• [Directions for this task]: Check each line of the data for "manufacture", and copy the ones that have it.

---+---

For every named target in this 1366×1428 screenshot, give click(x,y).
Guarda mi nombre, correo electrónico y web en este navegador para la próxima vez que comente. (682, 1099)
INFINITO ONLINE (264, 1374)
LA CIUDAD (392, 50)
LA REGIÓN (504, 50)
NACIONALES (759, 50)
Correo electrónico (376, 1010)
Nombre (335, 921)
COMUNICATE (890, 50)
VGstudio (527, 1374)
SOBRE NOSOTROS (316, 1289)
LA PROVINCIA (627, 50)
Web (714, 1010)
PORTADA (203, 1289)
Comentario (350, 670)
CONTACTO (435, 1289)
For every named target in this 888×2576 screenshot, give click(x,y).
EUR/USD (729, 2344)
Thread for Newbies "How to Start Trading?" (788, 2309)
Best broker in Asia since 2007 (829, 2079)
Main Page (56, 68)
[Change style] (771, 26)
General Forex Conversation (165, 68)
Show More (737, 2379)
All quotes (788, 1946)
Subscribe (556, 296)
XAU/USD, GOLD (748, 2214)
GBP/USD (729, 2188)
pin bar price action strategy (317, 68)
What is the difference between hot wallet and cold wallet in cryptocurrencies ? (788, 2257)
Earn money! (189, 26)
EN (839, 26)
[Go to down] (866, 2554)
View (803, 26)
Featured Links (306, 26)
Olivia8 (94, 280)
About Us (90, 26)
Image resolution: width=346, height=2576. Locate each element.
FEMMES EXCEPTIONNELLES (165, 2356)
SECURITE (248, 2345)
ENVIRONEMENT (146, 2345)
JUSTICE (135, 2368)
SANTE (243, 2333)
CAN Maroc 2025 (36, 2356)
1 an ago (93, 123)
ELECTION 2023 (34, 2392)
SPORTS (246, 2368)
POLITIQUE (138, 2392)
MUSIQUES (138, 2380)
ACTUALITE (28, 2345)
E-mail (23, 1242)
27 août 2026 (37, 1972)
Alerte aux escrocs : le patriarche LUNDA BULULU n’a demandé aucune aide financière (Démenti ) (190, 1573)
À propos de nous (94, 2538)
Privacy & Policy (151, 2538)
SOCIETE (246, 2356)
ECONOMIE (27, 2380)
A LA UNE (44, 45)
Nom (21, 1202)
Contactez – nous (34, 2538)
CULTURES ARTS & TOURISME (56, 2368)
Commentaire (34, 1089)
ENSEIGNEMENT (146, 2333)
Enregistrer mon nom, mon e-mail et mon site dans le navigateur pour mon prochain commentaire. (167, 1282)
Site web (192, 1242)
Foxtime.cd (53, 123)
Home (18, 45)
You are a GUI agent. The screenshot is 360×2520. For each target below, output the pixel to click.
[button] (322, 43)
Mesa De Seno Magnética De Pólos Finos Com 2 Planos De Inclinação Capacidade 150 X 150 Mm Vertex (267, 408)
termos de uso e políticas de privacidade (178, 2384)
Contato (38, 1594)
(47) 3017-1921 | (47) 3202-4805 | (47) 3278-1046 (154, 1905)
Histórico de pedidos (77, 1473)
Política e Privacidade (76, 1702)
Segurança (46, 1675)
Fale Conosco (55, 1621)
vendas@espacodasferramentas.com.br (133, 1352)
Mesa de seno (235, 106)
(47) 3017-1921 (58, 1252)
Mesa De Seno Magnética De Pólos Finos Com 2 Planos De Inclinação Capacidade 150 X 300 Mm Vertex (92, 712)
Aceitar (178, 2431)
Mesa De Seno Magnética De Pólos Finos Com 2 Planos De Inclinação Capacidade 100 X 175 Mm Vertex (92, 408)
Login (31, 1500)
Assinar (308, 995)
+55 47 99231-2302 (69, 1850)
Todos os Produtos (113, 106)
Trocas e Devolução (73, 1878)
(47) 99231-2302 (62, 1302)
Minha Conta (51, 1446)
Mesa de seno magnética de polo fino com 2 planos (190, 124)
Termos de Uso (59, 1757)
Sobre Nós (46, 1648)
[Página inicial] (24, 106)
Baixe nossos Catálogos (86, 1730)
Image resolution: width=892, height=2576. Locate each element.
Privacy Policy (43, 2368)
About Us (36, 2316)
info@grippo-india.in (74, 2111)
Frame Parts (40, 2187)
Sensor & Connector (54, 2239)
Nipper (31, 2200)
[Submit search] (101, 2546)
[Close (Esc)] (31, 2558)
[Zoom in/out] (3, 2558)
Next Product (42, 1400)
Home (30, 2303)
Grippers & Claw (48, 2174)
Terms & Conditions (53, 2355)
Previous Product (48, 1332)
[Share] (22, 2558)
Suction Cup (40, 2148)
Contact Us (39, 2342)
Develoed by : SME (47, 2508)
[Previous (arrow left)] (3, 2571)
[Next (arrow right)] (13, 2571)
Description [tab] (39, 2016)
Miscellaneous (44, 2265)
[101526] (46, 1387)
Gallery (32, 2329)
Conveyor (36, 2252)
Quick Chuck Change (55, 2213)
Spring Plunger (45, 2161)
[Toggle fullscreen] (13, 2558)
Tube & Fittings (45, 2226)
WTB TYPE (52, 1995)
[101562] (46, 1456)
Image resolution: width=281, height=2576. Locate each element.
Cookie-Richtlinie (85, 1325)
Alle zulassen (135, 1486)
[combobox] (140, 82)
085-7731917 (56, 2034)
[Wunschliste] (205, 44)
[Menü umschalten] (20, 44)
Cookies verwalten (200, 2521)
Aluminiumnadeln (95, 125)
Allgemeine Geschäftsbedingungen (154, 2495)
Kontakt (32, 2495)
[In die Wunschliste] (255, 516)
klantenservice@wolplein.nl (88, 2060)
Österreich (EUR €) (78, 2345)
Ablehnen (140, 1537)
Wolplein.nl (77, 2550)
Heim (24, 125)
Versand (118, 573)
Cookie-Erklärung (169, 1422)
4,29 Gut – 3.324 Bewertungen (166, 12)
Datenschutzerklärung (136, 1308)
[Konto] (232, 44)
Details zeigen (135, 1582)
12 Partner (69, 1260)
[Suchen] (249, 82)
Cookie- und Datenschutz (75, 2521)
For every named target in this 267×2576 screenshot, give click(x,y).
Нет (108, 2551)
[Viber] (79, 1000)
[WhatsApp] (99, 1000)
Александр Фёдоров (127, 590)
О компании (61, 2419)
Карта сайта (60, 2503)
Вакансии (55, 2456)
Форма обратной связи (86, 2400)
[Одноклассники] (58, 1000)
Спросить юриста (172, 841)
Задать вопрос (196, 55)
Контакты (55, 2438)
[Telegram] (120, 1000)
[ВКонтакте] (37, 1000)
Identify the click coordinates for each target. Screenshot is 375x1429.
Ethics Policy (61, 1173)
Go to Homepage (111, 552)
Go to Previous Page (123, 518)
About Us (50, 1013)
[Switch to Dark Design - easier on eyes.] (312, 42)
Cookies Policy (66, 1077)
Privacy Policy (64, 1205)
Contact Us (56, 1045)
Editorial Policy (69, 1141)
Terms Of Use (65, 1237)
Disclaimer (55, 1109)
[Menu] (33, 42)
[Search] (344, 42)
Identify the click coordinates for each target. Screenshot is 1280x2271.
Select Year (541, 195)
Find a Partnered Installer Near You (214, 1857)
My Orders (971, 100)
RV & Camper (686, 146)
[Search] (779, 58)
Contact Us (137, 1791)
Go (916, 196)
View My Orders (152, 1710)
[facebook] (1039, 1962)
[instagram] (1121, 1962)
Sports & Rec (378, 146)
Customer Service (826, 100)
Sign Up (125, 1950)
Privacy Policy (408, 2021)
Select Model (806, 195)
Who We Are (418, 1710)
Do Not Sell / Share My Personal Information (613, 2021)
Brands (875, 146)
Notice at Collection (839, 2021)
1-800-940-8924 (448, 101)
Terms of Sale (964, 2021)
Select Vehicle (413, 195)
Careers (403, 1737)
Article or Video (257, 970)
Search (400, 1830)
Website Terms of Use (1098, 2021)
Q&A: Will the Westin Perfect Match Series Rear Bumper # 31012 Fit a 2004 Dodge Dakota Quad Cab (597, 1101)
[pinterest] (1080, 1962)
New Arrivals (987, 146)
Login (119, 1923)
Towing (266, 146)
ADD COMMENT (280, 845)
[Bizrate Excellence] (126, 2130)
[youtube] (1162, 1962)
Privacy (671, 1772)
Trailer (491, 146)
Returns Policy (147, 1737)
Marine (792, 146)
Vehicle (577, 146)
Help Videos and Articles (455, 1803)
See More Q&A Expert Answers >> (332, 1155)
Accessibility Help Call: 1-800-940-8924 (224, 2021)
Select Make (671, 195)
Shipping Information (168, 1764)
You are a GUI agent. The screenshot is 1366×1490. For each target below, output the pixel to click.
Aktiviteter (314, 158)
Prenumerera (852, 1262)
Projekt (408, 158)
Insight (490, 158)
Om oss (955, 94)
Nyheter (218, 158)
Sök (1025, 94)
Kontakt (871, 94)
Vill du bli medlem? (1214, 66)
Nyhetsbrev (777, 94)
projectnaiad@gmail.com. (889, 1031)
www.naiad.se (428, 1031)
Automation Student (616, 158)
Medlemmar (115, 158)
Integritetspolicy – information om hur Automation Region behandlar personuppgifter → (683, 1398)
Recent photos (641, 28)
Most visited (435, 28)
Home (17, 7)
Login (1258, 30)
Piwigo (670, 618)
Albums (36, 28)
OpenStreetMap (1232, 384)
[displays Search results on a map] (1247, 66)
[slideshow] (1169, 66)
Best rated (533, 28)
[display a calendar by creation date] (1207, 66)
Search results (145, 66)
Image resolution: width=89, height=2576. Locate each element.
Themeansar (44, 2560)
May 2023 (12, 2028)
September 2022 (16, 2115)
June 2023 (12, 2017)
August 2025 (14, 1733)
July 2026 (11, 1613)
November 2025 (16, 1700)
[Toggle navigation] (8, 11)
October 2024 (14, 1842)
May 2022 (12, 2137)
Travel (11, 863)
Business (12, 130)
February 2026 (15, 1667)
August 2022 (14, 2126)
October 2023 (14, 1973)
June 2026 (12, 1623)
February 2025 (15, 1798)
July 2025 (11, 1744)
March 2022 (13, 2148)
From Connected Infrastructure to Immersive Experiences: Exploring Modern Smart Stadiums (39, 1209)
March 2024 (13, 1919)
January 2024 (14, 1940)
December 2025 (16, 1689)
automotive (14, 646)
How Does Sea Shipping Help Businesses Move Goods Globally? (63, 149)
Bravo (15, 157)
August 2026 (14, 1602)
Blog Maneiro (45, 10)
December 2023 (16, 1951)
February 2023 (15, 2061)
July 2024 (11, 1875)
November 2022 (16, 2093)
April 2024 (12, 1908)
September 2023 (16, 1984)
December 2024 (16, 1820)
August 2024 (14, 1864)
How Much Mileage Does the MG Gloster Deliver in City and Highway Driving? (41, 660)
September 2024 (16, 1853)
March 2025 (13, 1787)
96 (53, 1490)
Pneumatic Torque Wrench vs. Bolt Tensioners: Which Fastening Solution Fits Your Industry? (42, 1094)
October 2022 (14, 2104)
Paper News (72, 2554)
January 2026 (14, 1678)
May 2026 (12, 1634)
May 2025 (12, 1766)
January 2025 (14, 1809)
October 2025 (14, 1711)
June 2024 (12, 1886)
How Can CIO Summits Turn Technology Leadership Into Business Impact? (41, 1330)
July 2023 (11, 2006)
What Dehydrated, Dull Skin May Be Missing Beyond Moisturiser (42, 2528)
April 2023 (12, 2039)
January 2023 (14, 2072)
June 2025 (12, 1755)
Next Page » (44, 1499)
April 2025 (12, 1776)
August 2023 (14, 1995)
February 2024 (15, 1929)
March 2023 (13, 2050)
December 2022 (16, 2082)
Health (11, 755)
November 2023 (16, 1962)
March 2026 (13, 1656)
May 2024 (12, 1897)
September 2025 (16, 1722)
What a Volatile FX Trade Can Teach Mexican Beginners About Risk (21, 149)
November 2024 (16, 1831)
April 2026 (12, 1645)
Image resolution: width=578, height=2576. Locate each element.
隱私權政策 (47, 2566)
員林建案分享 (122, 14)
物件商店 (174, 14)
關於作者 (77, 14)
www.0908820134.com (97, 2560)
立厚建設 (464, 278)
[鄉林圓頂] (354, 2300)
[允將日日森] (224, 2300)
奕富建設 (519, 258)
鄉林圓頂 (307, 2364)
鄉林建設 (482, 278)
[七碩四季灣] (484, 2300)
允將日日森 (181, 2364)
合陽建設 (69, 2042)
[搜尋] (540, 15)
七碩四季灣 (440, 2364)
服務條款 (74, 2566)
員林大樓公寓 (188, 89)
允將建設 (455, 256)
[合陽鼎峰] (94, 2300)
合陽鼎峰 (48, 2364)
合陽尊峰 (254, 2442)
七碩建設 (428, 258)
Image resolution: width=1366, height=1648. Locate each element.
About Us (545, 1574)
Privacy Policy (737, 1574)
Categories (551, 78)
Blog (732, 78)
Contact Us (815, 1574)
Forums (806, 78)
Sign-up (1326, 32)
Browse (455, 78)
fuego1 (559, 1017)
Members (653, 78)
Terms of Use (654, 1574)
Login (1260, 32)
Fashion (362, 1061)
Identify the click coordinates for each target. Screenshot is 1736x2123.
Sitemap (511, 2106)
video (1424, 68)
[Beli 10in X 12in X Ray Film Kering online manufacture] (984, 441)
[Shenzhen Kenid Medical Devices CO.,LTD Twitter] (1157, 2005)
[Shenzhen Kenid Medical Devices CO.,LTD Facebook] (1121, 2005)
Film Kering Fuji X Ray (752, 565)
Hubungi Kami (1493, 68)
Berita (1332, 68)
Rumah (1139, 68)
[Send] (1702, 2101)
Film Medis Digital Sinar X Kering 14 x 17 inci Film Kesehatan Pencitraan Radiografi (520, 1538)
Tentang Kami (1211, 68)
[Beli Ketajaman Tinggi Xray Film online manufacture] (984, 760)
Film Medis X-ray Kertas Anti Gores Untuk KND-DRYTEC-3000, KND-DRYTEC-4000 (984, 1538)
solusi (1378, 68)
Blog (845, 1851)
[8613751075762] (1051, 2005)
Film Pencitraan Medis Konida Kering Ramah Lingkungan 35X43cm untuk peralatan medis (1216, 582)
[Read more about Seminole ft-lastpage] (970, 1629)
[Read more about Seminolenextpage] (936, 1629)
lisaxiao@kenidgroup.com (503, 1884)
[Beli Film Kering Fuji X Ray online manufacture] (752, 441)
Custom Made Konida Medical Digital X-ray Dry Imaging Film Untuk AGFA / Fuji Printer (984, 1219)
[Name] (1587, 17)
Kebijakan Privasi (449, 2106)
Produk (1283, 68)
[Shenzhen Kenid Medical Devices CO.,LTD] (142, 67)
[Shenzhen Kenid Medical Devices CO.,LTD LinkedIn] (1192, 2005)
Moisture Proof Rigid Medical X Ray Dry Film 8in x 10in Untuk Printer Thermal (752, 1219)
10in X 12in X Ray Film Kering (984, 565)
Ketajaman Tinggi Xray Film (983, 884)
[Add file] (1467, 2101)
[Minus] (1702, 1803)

---+---

• [Result of this exercise]:
[Beli 10in X 12in X Ray Film Kering online manufacture] (984, 441)
[Beli Ketajaman Tinggi Xray Film online manufacture] (984, 760)
[Beli Film Kering Fuji X Ray online manufacture] (752, 441)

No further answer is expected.